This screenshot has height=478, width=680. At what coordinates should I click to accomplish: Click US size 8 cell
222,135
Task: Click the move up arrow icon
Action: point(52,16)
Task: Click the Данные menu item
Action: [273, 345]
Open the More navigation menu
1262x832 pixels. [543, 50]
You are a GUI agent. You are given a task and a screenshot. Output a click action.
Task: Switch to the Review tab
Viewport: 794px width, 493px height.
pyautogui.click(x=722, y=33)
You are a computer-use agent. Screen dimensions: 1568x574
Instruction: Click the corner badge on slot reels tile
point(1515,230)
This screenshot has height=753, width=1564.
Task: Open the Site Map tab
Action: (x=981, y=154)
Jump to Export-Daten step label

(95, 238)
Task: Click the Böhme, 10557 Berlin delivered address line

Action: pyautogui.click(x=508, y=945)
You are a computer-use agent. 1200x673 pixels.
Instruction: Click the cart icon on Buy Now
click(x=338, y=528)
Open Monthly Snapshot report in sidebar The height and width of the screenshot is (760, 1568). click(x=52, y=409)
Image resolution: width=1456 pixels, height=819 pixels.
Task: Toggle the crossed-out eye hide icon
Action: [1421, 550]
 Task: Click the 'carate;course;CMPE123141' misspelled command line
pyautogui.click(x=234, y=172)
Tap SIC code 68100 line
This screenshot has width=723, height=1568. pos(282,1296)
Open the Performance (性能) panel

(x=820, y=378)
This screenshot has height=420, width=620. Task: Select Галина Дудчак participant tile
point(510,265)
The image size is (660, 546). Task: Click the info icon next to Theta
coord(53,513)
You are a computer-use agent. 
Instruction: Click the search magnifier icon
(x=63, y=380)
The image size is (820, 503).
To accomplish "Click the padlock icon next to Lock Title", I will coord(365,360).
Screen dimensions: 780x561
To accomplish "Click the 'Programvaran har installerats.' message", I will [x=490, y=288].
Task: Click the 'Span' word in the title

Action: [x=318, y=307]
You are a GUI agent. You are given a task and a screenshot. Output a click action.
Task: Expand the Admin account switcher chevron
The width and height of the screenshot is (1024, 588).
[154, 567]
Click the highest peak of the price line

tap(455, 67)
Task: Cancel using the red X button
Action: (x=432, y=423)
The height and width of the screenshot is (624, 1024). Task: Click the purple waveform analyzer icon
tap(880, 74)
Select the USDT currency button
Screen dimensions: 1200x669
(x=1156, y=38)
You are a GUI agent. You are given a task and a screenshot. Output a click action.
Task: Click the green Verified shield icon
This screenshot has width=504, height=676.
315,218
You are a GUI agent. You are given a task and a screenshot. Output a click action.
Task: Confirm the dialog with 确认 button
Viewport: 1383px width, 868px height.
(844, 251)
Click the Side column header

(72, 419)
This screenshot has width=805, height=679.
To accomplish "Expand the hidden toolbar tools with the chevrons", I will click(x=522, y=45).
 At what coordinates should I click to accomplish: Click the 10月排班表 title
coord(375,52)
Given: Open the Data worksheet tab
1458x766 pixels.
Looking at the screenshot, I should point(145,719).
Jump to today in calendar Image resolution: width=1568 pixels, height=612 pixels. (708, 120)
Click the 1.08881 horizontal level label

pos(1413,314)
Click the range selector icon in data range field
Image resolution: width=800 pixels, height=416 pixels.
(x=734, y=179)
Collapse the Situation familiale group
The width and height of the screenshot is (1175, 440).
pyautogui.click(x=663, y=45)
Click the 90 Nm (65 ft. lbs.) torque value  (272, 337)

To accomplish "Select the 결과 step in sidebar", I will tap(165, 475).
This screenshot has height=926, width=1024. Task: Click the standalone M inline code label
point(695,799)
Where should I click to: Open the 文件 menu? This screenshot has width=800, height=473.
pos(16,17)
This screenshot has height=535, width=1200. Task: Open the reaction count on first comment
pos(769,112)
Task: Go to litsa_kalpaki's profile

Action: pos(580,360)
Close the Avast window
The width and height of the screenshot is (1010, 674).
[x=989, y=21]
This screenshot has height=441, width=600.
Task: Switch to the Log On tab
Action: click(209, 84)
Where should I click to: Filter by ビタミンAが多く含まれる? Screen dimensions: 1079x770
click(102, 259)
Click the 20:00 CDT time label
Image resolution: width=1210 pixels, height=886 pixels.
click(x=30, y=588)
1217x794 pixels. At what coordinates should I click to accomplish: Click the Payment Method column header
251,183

## TASK PROMPT:
Your answer should be the lines of the records that hold the string "will".

## REPLY TO THE EXERCISE:
To accomplish "Click the padlock icon next to Lock Title", I will coord(365,360).
To accomplish "Click the 'Programvaran har installerats.' message", I will [x=490, y=288].
To accomplish "Expand the hidden toolbar tools with the chevrons", I will click(x=522, y=45).
To accomplish "Select the 결과 step in sidebar", I will tap(165, 475).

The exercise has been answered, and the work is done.